**WHAT YOU NEED TO DO**
Translate this sentence from the review of The Ballad of Buster Scruggs into Spanish: "And yet, we treasure Poe and Twain and Faulkner for their frequent heartlessness, praising their ironic vision."

**** EXCERPT

The Ballad of Buster Scruggs (Joel Coen and Ethan Coen, 2018)

The Ballad of Buster Scruggs
Tim Blake Nelson in the title segment of The Ballad of Buster Scruggs
Buster Scruggs: Tim Blake Nelson
The Kid: Willie Watson
Curly Joe: Clancy Brown
Curly Joe's Brother: Danny McCarthy
Frenchman: David Krumholtz

Near Algodones
James Franco in the "Near Algodones" segment of The Ballad of Buster Scruggs
Cowboy: James Franco
Teller: Stephen Root
Posse Leader: Ralph Ineson
Drover: Jesse Luken

Meal Ticket
Liam Neeson in the "Meal Ticket" segment of The Ballad of Buster Scruggs
Impresario: Liam Neeson 
Artist: Harry Melling 
Bawd: Jiji Hise 
Chicken Impresario: Paul Rae

All Gold Canyon
Tom Waits in the "All Gold Canyon" segment of The Ballad of Buster Scruggs
Prospector: Tom Waits
Young Man: Sam Dillon


The Gal Who Got Rattled
Grainger Hines in "The Gal Who Got Rattled" segment of The Ballad of Buster Scruggs
Billy Knapp: Bill Heck
Alice Longabaugh: Zoe Kazan
Mr. Arthur: Grainger Hines
Gilbert Longabaugh: Jefferson Mays


The Mortal Remains
Jonjo O'Neill and Brendan Gleeson in "The Mortal Remains" segment of The Ballad of Buster Scruggs
Englishman: Jonjo O'Neill
Irishman: Brendan Gleeson
Frenchman: Saul Rubinek
Lady: Tyne Daly
Trapper: Chelcie Ross

Director: Joel Coen, Ethan Coen
Screenplay: Joel Coen, Ethan Coen
"All Gold Canyon" segment based on a story by Jack London, "The Gal Who Got Rattled" segment based on a story by Stewart Edward White
Cinematography: Bruno Delbonnel
Production design: Jess Gonchor
Film editing: Joel Coen, Ethan Coen
Music: Carter Burwell

Are the Coen brothers the most "American" of filmmakers? That thought occurred to me once before in commenting on No Country for Old Men (2007) and the way it and others among their major movies seemed to form "an American collage." And the six short films collected into The Ballad of Buster Scruggs only reinforce the idea: Not only are the six set in the central period of the American myth, the Old West, but they also evoke major American writers like Edgar Allan Poe, Mark Twain, and William Faulkner, as well as the two chroniclers of the vanishing American wilderness cited as sources for the segments "All Gold Canyon" and "The Gal Who Got Rattled," Jack London and Stewart Edward White. It's a very "literary" film whose characters often don't just talk, they orate, in florid 19th-century diction. And it's a film based in that very American folk genre, the tall tale. Those who task the Coens with cynicism and coldness will find ammunition in all of these short films for their argument: Every good deed or noble intention in these stories gets thwarted or maimed. There's probably no crueler story on film than the "Meal Ticket" segment. And yet, we treasure Poe and Twain and Faulkner for their frequent heartlessness, praising their ironic vision. Is it that we expect more warmth from our movies than from our literature? As a genre, the anthology film has gone out of favor, largely because so many of them are uneven in quality, and while it's easy to rank the segments of The Ballad of Buster Scruggs -- I would put "The Gal Who Got Rattled" at the top and "Near Algodones" at the bottom -- the Coens have a unifying vision that makes each segment play off of the others, the way short stories in an anthology by Alice Munro or George Saunders set up reverberations among themselves.

********
**** DATA EXCERPTS

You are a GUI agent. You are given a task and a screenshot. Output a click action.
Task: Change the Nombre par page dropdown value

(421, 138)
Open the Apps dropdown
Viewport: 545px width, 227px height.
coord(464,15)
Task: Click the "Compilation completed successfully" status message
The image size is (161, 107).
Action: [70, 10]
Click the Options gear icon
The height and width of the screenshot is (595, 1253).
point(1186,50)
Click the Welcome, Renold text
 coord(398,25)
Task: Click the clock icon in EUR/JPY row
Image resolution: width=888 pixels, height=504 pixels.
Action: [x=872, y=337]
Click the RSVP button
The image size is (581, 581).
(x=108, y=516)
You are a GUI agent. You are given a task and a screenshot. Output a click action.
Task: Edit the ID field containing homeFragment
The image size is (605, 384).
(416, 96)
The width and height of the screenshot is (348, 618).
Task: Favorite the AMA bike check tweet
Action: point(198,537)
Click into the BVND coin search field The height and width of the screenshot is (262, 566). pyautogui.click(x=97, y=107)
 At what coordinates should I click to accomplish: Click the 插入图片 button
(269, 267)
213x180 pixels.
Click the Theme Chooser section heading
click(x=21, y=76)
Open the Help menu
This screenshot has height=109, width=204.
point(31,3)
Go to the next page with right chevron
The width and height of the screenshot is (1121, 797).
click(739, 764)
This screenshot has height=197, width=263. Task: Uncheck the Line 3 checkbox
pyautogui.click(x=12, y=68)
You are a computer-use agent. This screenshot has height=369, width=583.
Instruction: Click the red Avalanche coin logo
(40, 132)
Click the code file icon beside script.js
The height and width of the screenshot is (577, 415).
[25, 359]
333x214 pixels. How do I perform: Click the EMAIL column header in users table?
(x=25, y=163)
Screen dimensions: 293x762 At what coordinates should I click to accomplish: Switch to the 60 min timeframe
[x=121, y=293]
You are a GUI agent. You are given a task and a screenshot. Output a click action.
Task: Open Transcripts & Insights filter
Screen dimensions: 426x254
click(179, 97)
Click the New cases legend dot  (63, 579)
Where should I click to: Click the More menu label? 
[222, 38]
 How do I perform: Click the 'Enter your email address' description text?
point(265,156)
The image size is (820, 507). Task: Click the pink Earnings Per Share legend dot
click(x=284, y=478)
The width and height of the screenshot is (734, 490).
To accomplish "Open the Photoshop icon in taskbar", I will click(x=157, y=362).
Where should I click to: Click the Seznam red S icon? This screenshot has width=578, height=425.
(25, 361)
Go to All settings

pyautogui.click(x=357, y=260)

********

**RESPONSE AREA**
Y, sin embargo, apreciamos a Poe, a Twain y a Faulkner por su frecuente insensibilidad, y elogiamos su visión irónica.